### [Text shown]
_____

Is it true that sex and childbirth are necessary “for health”

Let’s figure out whether to believe these popular judgments.

Is sex good
Full and healthy sex is vital to overall health and well-being.

It requires a special connection between the sex organs, the hormone-producing glands, the brain, and the rest of the body. By releasing oxytocin, endorphins, and other feel-good chemicals into the brain called neurotransmitters, sex (especially orgasm) can improve mood, sleep, relax, and even reduce pain. Sexual arousal increases the heart rate, and the number of beats per minute reaches its peak during orgasm.

What are the benefits of sex for women:

blood pressure decreases;

the activity of the immune system improves;

reduces the risk of heart disease;

increased self-esteem;

depression and anxiety are reduced;

increased libido;

relieves pain;

sleep improves;

stress (both physiological and emotional) is reduced;

the muscles of the pelvic floor are strengthened.

Like Kegel exercises, the rhythmic contractions of orgasm act as a workout for the pelvic floor muscles in women.

This may help reduce the risk of developing pelvic organ dysfunction (from pelvic organ prolapse to urinary and fecal incontinence in women over 45).

Does lack of sex lead to disease?
No, from a medical point of view, the lack of sex in a woman does not lead to the development of any gynecological diseases. But, if a woman is forcedly limited in sexual relations, this can disrupt her psychological and emotional health.

Is childbirth necessary for health?
The absence of pregnancy and childbirth for women increases the risk of cancer of the uterus, ovaries and mammary glands. Recently, due to the fact that a modern woman postpones the birth of a child to a later reproductive period, we have seen an increase in estrogen-dependent diseases, such as uterine fibroids and endometriosis.

_____

### [Data to examine]
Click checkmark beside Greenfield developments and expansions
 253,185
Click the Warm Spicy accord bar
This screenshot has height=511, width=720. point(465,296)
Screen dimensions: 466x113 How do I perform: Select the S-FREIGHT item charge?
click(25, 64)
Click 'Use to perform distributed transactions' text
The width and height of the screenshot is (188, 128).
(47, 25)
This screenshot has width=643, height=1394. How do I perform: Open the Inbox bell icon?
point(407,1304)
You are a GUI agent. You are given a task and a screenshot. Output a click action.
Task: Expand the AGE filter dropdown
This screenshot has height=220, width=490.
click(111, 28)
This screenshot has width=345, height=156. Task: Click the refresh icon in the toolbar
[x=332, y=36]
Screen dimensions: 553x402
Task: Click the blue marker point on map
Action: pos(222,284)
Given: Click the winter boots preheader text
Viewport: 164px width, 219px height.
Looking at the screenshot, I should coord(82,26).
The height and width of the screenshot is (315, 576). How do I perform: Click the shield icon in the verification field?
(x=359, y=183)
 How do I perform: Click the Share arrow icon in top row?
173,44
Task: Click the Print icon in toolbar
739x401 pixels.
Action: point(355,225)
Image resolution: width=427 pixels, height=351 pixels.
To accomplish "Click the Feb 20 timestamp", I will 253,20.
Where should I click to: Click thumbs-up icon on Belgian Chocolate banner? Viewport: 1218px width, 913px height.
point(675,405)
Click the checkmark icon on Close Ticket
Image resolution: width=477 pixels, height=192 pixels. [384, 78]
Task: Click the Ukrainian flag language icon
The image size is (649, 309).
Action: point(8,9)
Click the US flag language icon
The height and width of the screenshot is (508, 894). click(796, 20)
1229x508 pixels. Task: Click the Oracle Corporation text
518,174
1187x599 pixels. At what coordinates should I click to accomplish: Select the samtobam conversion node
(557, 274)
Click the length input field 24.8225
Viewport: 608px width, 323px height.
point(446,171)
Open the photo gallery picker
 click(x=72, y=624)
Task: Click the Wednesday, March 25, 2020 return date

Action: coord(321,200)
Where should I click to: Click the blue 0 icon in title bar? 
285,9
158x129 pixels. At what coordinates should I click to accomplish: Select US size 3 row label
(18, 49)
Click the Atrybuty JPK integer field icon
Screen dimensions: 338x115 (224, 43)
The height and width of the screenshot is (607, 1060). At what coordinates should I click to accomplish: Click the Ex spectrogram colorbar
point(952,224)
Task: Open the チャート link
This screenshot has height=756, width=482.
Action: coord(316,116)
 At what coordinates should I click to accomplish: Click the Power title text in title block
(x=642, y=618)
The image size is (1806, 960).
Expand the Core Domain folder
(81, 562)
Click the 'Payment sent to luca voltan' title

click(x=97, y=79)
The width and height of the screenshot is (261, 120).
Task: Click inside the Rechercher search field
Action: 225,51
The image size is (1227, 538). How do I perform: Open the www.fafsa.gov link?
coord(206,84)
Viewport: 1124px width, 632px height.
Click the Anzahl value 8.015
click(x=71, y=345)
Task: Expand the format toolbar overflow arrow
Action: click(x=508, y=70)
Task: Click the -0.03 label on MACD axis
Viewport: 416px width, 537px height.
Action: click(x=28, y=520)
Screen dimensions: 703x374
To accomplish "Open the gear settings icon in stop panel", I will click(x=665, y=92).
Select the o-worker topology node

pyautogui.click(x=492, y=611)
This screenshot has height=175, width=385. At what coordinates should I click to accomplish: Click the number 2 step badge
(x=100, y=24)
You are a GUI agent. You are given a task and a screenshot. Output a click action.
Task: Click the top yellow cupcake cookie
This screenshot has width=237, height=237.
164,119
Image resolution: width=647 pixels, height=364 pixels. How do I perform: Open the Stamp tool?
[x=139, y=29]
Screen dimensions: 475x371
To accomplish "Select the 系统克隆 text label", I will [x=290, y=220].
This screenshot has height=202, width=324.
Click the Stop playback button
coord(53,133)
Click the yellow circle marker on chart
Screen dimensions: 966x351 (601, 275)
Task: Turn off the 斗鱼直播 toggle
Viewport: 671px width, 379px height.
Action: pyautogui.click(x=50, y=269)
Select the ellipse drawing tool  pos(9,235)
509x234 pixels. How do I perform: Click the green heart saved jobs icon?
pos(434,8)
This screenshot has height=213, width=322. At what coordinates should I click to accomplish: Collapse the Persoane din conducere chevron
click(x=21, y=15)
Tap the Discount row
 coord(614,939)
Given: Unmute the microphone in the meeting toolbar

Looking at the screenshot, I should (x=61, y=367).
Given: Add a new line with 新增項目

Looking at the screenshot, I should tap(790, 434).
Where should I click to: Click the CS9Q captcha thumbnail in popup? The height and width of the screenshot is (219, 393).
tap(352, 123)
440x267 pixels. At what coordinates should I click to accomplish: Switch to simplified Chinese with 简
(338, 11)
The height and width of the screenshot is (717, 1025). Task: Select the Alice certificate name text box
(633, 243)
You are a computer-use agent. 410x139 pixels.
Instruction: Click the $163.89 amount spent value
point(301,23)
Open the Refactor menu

_____

In the text on sex and childbirth above, retype the passage that begins at the words "sleep improves;" and stops after the words "women over 45).".

sleep improves;

stress (both physiological and emotional) is reduced;

the muscles of the pelvic floor are strengthened.

Like Kegel exercises, the rhythmic contractions of orgasm act as a workout for the pelvic floor muscles in women.

This may help reduce the risk of developing pelvic organ dysfunction (from pelvic organ prolapse to urinary and fecal incontinence in women over 45).